The problem with loving Zulu, or at least admitting to such an amour, is that this film asks us to cheer for a group of whites acting for an imperialist power who use modern weaponry against indigenous blacks armed only with spears. We see the Zulus slaughtered in their hundreds, and as if to underline the technological superiority of the British soldiers, the final shot of the battle is of a twitching heap of Zulu corpses that have just been mowed down by massed, coordinated British fire. What's worse, from a 2012 point of view, is that historically speaking what we're seeing is paving the way for apartheid. And it's not as though apartheid wasn't an issue when Zulu was filmed. Only four years previously South African police had opened fire on a crowd of black demonstrators and killed 69 of them. The Sharpeville Massacre, as it was called, was an international scandal that led to both South Africa's diplomatic isolation and the beginning of more militant anti-apartheid activities within the country and without. Zulu tries to be honourable by having various English characters compliment the Zulu warriors on their bravery, but that's just a moral fig leaf, and it's telling that no Zulu has a speaking part (in English). So from a politically correct point of view there is nothing to recommend about Zulu. And yet...

If you can wear a pair of political and social blinkers while watching Zulu there is no escaping its allure. It's macho filmmaking at its most hairy-chested, and it's celebration of military camaraderie and bravery is hard to resist. One reason it works so well in this regard is that the soldiers are not setting out to be heroes. They're at Rorke's Drift to build a bridge, and are hardly considered front-line soldiers. These guys aren't looking for a fight. We end up rooting for them because, like many other average guy battling the odds films, they find themselves in a situation they aren't equipped for and appear to have no chance of escaping from in one piece. It's a classic David vs. Goliath story. This also makes it typical of a lot of the "Rule Britannia" films that came out in the 1950s and '60s. A partial list would include Lawrence of Arabia, Khartoum, The Cockleshell Heroes, Ill Met By Moonlight, The Bridge on the River Kwai, Battle of Britain, and The Dam Busters. These films emphasize defensive actions or commando operations by plucky, gifted amateurs who are facing long odds. They also build up the image of Brits at war as being unflappable, cool under fire, dogged, and unfailingly civilized. This contrast between the ferocity of war and participants who seem in most respects so unwar-like, gives these films a strong dramatic, and sometimes comedic, edge.The last of the Rule Britannia films was probably A Bridge Too Far, the story of an epic, but plucky, failure.

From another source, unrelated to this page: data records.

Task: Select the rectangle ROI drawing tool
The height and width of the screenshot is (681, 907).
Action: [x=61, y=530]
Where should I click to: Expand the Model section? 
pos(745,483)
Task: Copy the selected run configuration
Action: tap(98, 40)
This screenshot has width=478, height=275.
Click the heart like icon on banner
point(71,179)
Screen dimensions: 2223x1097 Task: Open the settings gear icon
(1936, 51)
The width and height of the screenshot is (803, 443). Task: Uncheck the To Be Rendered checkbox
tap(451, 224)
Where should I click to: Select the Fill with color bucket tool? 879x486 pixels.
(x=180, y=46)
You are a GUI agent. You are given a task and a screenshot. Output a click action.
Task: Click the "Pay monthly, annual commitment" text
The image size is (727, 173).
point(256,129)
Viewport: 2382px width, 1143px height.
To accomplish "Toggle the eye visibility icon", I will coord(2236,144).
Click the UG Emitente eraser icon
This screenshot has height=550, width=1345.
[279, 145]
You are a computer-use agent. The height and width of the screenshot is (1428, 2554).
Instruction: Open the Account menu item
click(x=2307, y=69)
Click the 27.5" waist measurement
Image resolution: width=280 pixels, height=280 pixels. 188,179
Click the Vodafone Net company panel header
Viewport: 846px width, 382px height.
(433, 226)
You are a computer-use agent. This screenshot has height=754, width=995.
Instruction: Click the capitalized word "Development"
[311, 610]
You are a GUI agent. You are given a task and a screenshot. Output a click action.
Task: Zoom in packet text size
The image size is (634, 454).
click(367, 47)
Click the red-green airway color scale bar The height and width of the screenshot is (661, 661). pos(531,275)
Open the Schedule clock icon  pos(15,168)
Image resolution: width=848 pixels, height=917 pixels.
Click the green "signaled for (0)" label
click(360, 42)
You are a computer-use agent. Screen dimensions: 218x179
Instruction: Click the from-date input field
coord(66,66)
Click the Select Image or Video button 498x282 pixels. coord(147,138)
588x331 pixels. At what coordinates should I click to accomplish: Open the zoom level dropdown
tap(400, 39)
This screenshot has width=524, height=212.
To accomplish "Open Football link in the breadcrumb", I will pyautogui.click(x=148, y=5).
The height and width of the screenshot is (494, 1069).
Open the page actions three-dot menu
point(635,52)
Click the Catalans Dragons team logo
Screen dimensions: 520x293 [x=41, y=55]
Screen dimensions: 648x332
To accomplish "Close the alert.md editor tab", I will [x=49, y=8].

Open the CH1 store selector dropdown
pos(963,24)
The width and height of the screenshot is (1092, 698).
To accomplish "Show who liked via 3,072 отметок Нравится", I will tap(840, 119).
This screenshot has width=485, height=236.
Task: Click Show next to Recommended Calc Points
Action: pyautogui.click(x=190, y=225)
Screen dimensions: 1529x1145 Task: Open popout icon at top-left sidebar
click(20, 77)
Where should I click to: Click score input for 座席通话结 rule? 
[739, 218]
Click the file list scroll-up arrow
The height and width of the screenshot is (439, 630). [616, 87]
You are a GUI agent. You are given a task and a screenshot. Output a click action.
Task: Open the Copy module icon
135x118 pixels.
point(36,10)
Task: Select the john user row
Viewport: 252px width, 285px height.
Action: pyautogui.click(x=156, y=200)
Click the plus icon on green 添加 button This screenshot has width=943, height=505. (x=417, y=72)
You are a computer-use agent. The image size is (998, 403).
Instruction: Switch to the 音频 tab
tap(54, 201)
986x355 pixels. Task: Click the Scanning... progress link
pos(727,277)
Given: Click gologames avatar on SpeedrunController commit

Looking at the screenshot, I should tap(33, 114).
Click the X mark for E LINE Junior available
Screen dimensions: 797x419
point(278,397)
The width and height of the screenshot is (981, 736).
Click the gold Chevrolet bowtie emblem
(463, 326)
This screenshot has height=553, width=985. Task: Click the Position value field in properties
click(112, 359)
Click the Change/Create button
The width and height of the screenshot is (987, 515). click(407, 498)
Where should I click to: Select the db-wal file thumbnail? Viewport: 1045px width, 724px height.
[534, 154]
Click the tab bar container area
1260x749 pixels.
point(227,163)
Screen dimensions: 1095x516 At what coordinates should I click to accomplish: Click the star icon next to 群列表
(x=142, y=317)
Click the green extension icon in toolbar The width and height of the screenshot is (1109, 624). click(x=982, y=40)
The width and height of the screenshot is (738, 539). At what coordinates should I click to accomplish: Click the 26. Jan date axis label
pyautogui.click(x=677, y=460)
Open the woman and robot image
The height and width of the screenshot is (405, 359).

Are there any other films lurking out of sight in the closet of disreputable loves? Indeed there are. The most famous example is Leni Riefenstahl's Triumph of the Will. This documentary about the 1934 Nazi Party rally in Nuremburg is an innovative masterpiece in documentary filmmaking, but watching it is still a difficult experience when you see so much artistic and technical skill being used in the service of the definitive monster of the 20th century.

And speaking about being on the wrong side of World War Two, this brings me to a director whose career should stay cowering in the closet: Sam Peckinpah. Peckinpah's films regularly turn up on lists of the best westerns/action movies and even films in general. In Cross of Iron (1977) Peckinpah tells the story of a German unit fighting on the Russian front. The film has an uninspired and perfunctory anti-Nazi, anti-war stance that acts as a mask for its real purpose of showing Germans mowing down Russian soldiers. Excuse me? The Russians who were the single biggest reason for Hitler's defeat? Yup, those Russians. It's not even a good action movie, and yet it has never been castigated for being propaganda on the level of Triumph of the Will.

The esteem Peckinpah is held in is further proof, as if any was needed, that the world of film criticism and commentary is dominated by men.Why? Because Peckinpah was the most consistently and enthusiastically misogynist mainstream director there has ever been. The degradation and abuse of women is a theme that runs through many of his films. Straw Dogs and Bring Me the Head of Alfredo Garcia feature explicit and salacious rape scenes; The Getaway has a sub-plot revolving around a female character (Sally Struthers) who is abused by a kidnapper and reacts by becoming his mistress; and even The Wild Bunch, probably his most critically admired film, is littered with examples of sexism and misogyny. The fact that Peckinpah has so much street cred as a director speaks to the high tolerance the film world has for the exploitation of women.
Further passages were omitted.